His rear commander in Fort Bragg, N.C., notified Pennington’s wife, Marjorie, a short time later. “He told me that Matthew had been in an accident, that he was doing all right, that he was breathing and whatnot,” she said. “He said that he had an oxygen mask on, his body wasn’t keeping oxygen because he had lost so much blood, and that he lost his left foot and it was possible (he would lose) his right. They weren’t sure yet because it had severe damage to it.

“I started screaming and crying. And then I calmed down about an hour later when Matthew called me himself.”

She and Matthew’s mother met Pennington the following week at Walter Reed Army Medical Center in Washington, D.C. He spent more than three months at the hospital, and now says he’s not the same person was before.

“I couldn’t explain it, just what I’ve gone through I guess,” he said. “I’ve changed, but there’s really no way to put words to it.”

While his leg wounds no longer hurt, he still suffers from “phantom pains” and takes about 10 pills a day. “I get a lot of pains and my body still thinks my foot’s there, but it’s not.”

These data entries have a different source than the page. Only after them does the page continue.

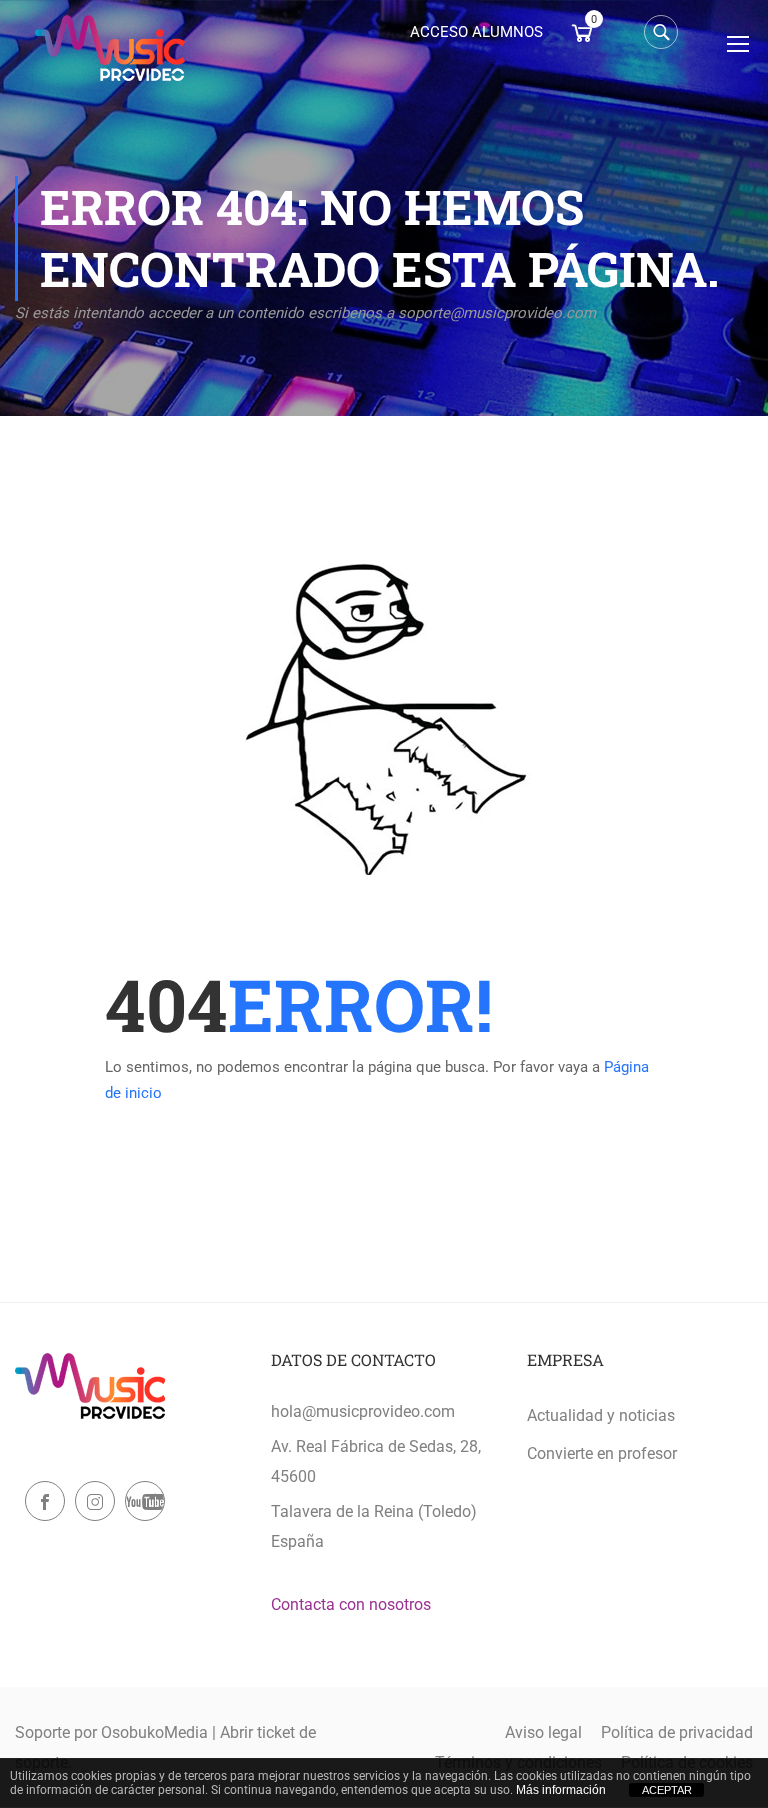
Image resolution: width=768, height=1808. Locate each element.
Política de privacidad (677, 1732)
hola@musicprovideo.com (363, 1411)
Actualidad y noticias (601, 1415)
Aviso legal (543, 1732)
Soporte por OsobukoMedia (111, 1732)
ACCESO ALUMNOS (476, 32)
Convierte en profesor (602, 1453)
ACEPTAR (667, 1790)
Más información (561, 1790)
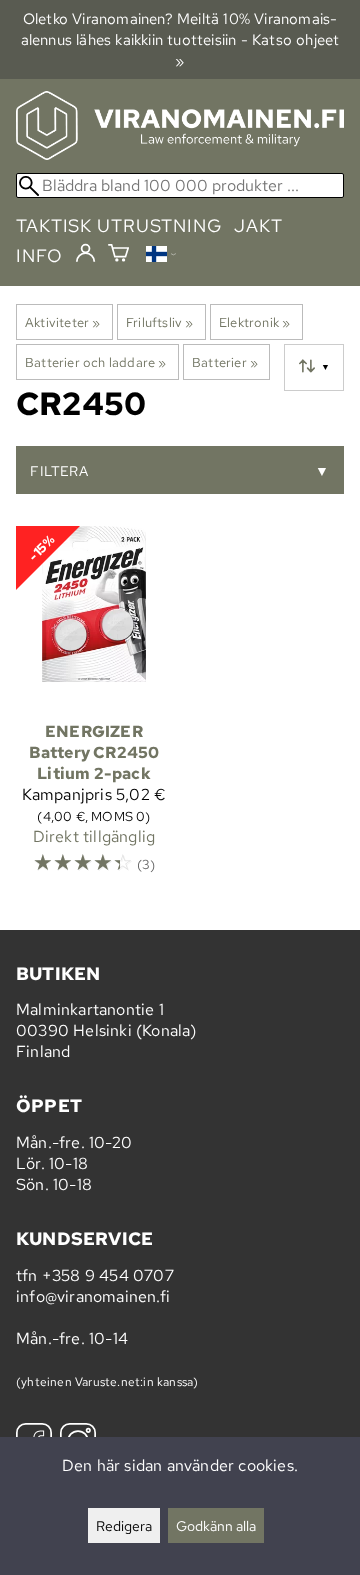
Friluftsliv (160, 322)
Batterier (225, 362)
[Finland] (161, 256)
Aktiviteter (63, 322)
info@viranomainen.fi (93, 1296)
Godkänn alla (216, 1525)
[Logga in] (85, 254)
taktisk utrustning (119, 225)
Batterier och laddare (96, 362)
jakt (258, 225)
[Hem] (180, 154)
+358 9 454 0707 (108, 1275)
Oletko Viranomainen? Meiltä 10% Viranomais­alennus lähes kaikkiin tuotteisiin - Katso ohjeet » (180, 39)
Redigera (124, 1525)
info (39, 255)
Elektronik (254, 322)
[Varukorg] (118, 255)
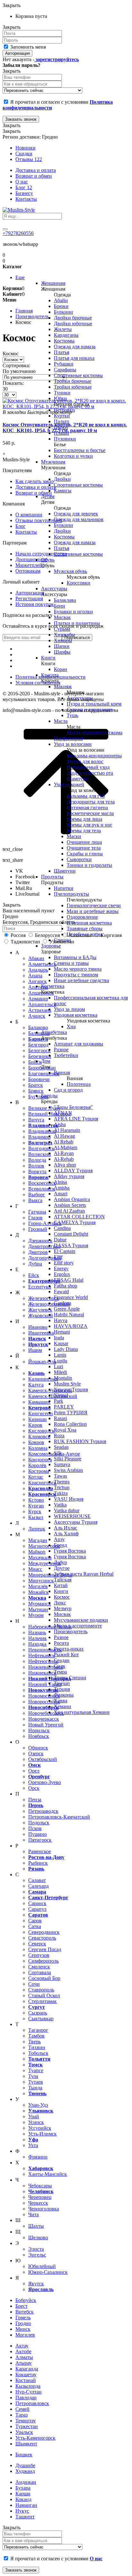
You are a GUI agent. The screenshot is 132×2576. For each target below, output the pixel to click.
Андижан (25, 2482)
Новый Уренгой (45, 1724)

Pennington attended Hampden Academy after moving with his mother to Winterport from Texas. He enlisted in the Army in 2001, prior to the Sept. 11 attacks.

“There was really no reason, I just wanted to,” he said. “I had the desire to and I followed it. … Adventure, just something to do. I liked the adventure of it. I enjoyed it. I jumped out of airplanes and got paid for it.”

A turret gunner on a Humvee, he volunteered for three combat missions, serving in Afghanistan for six months, Iraq for 10 months, and again in Iraq for five months until his wounds sent him home.

“I wanted to go,” he said. “I enjoyed doing my job.”